The first example of a training on a svm takes hours to run on my 64 bit i7 16 GB xubuntu desktop [I gave up after 4 hours]. Since this is a "toy" dataset [800 rows, 42 variables], there sure must be a way to run this in a reasonable amount of time.
library(caret)
data(GermanCredit)
library(doMC)
registerDoMC(8)
GermanCredit <- GermanCredit[, -nearZeroVar(GermanCredit)]
GermanCredit$CheckingAccountStatus.lt.0 <- NULL
GermanCredit$SavingsAccountBonds.lt.100 <- NULL
GermanCredit$EmploymentDuration.lt.1 <- NULL
GermanCredit$EmploymentDuration.Unemployed <- NULL
GermanCredit$Personal.Male.Married.Widowed <- NULL
GermanCredit$Property.Unknown <- NULL
GermanCredit$Housing.ForFree <- NULL
## Split the data into training (80%) and test sets (20%)
set.seed(100)
inTrain <- createDataPartition(GermanCredit$Class, p = .8)[[1]]
GermanCreditTrain <- GermanCredit[ inTrain, ]

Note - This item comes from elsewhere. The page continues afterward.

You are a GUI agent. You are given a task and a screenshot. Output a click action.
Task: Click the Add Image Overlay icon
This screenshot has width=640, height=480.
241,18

GermanCreditTest <- GermanCredit[-inTrain, ]
set.seed(1056)
svmFit = train(Class ~ .,
data = GermanCreditTrain,
method = "svmRadial")
Question: if this code is correct, how can it be run in a reasonable amount of time?
Upvotes: 2
Views: 1674
Reputation: 6363
I ran into incredibly poor performance of svmRadial
on Linux. It turns out that the issue for me too was with using multicore DoMC
. svmRadial
runs fine on a single core. The kernlab
functions are the only ones in caret
that exhibit this behaviour that I've seen. This is very frustrating, as I had to drop multicore for my entire script just to get the SVM functions working.